Bekanntlich glaubte Wittgenstein, mit der Veröffentlichung der «Logisch-philosophischen Abhandlung» seinen Beitrag für die Philosophie geleistet zu haben, und wandte sich anderen Tätigkeiten zu. Noch während der Kriegsgefangenschaft in Italien entschied er sich, vermutlich unter dem Einfluss von Leo Tolstois «Auferstehung», für den Beruf des Lehrers. Nach dem Besuch der Lehrerbildungsanstalt in Wien, wurde er für einige Jahre Volksschullehrer «in einem der kleinsten Dörfer, es heißt Trattenbach und liegt etwa eine Stunde südlich von Wien im Gebirge», wie er in einem Brief an Bertrand Russell schreibt. In pädagogischer Hinsicht unzufrieden, wechselte er nach zwei Jahren in das Dorf Puchberg, wo wie zuvor in Trattenbach immer wieder Spannungen zwischen Wittgenstein und den Eltern seiner Schüler auftraten. Binnen zweier Jahre wechselte Wittgenstein erneut die Stelle und wurde Lehrer in Otterthal, wo er das für die Zeit fortschrittliche «Wörterbuch für Volksschulen» abschloss und herausgab.
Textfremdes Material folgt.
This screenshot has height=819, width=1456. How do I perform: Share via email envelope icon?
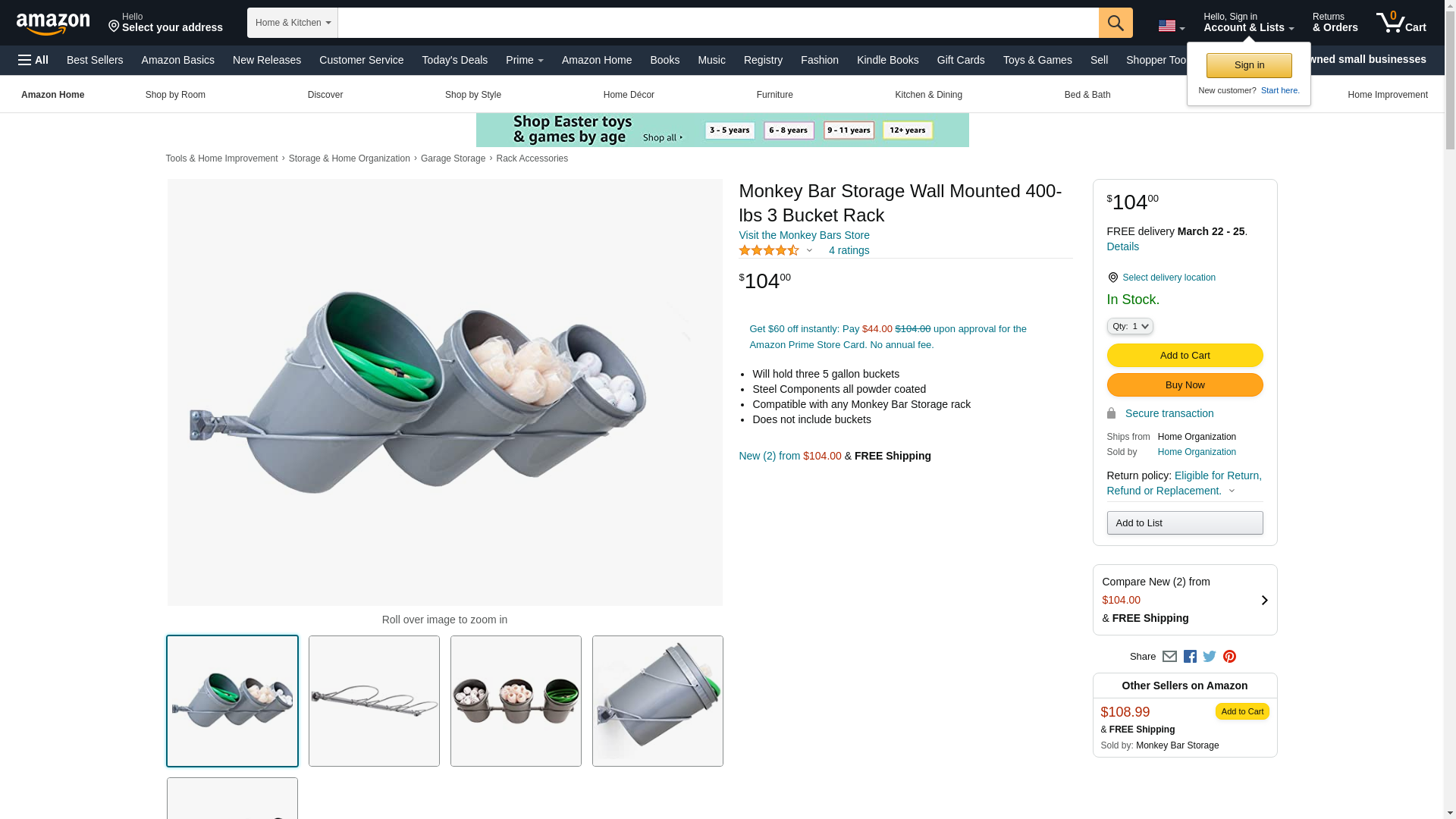(1169, 657)
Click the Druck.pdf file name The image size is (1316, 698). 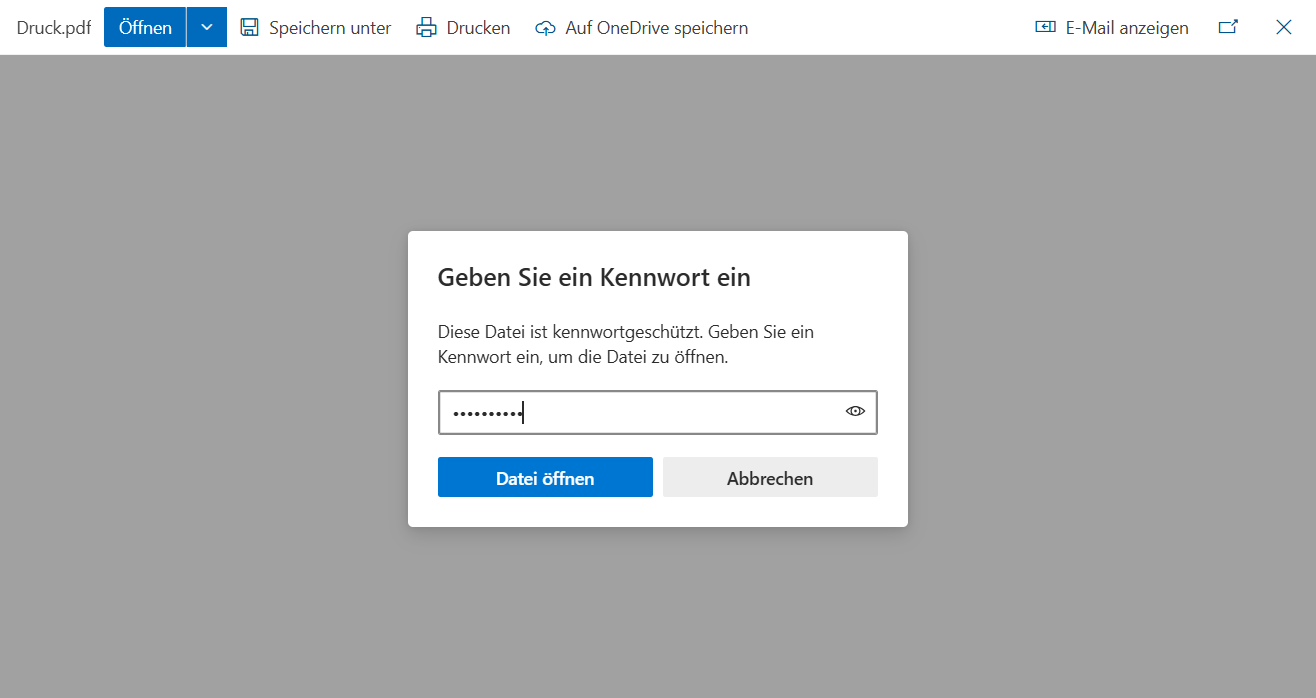(x=54, y=28)
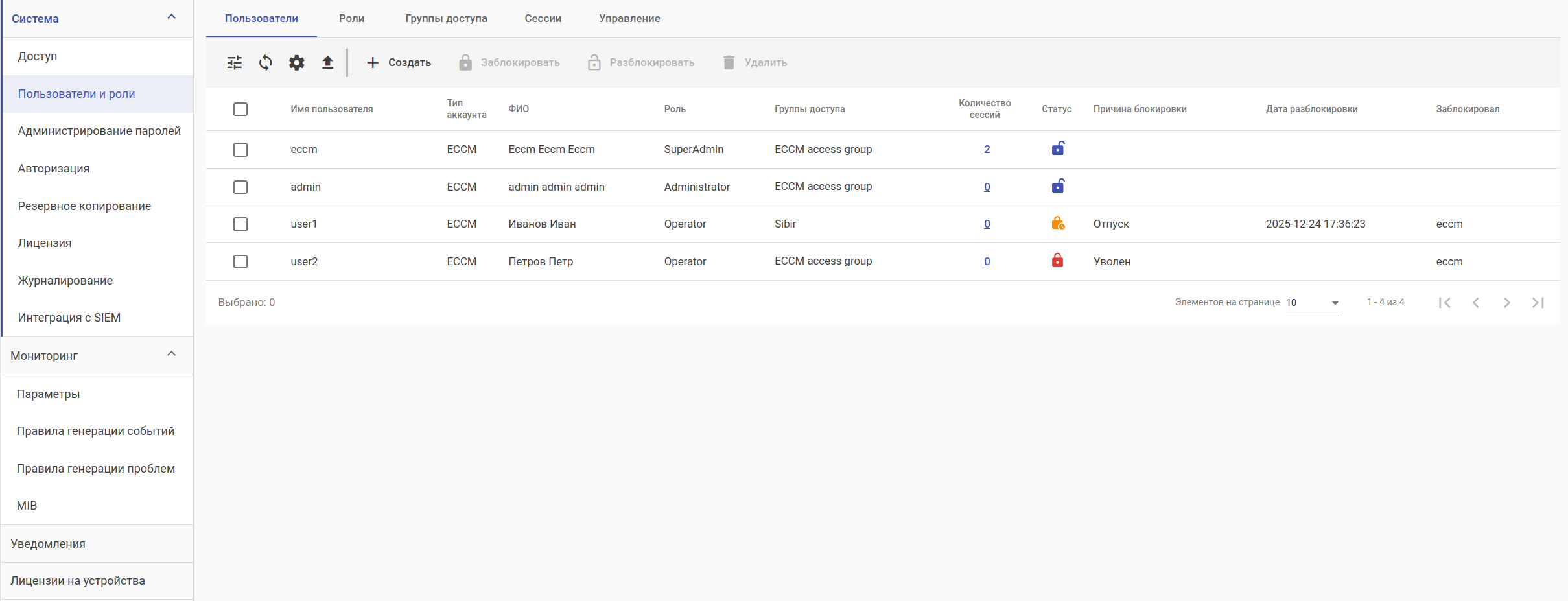
Task: Tick the checkbox for user admin
Action: (240, 187)
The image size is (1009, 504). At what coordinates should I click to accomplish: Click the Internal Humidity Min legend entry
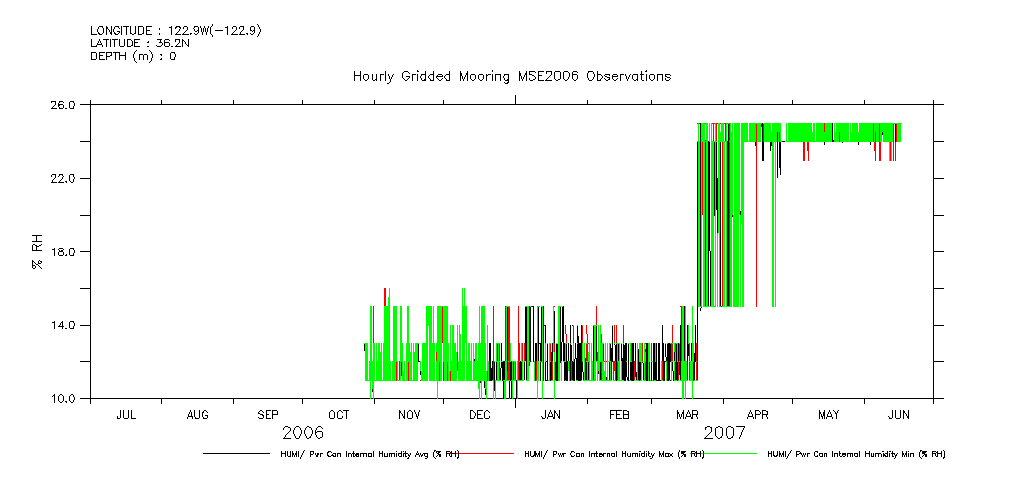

«Das vorliegende Wörterbuch», heisst es im Geleitwort, «soll einem dringenden Bedürfnis des gegenwärtigen Rechtschreibunterrichtes abhelfen. Es ist aus der Praxis des Verfassers hervorgegangen: Um die Rechtschreibung seiner Klasse zu bessern, schien es dem Verfasser notwendig, seine Schüler mit Wörterbüchern zu versehen, um sie in den Stand zu setzen, sich jederzeit über die Schreibung eines Wortes zu unterrichten; und zwar, erstens, auf möglichst rasche Weise, zweitens aber auf eine Weise, die es möglich macht sich das gesuchte Wort dauernd einzuprägen. Hauptsächlich beim Schreiben und Verbessern der Aufsätze wird die Schreibung der Wörter dem Schüler zur interessanten und dringenden Frage. Das häufige Befragen des Lehrers oder der Mitschüler stört die Mitschüler bei ihrer Arbeit, leistet auch einer gewissen Denkfaulheit Vorschub und die Information durch den Mitschüler ist überdies häufig falsch. Außerdem aber hinterläßt die mündliche Mitteilung einen viel schwächeren Eindruck im Gedächtnis als das gesehene Wort. Nur das Wörterbuch macht es möglich, den Schüler für die Rechtschreibung seiner Arbeit voll verantwortlich zu machen, denn es gibt ihm ein sicheres Mittel seine Fehler zu finden und zu verbessern, wenn er nur will.» Interessant ist im Weitern die Tatsache, dass für Wittgenstein kein Wort zu einfach ist, um aufgenommen zu werden, denn er habe erlebt, dass «wo» mit Dehnungs-h und «was» mit ss geschrieben wurde. «Als dieses Wörterbüchlein nach mehrmonatlicher Arbeit fertig war», schreibt er zum Schluss, «zeigte es sich, daß die Arbeit der Mühe wert gewesen war, denn die Besserung in der Rechtschreibung war erstaunlich. Das orthographische Gewissen war geweckt worden.» So geht es also auch, vorausgesetzt die Schüler werden der Schrift auch wirklich ausgesetzt. Wenn sie nie Diktate oder Aufsätze schreiben oder, was noch schlimmer ist, wenn der Erwerb der Schriftsprache falsch aufgesetzt wird, weil jeder und jede während Jahren so schreiben kann, wie er oder sie will, so dass sich Fehler einschleichen, die sich nur schwer korrigieren lassen, vermag auch ein noch so erfahrener Sprachtherapeut nur wenig auszurichten.

Um sich zuletzt nicht in den Chor jener einzureihen, die den Untergang des Abendlandes heraufbeschwören, will ich noch auf einen anderen Schüler hinweisen, der mir aussergewöhnlich begabt erscheint. Nicht nur hat er eine Klasse übersprungen und vermag bereits jetzt alle Mathematikaufgaben früherer Aufnahmeprüfungen zu lösen, nein, er scheibt auch fast fehlerfreie Aufsätze. Gesetzt den Fall, beide Privatschüler bestehen die Aufnahmeprüfung, bestätigt sich für mich, dass die Gymnasien schon lange keine Eliteschulen mehr sind, nicht einmal mehr Schulen für die Besten, sondern allenfalls Bildungsinstitutionen für sogenannt gute Schüler.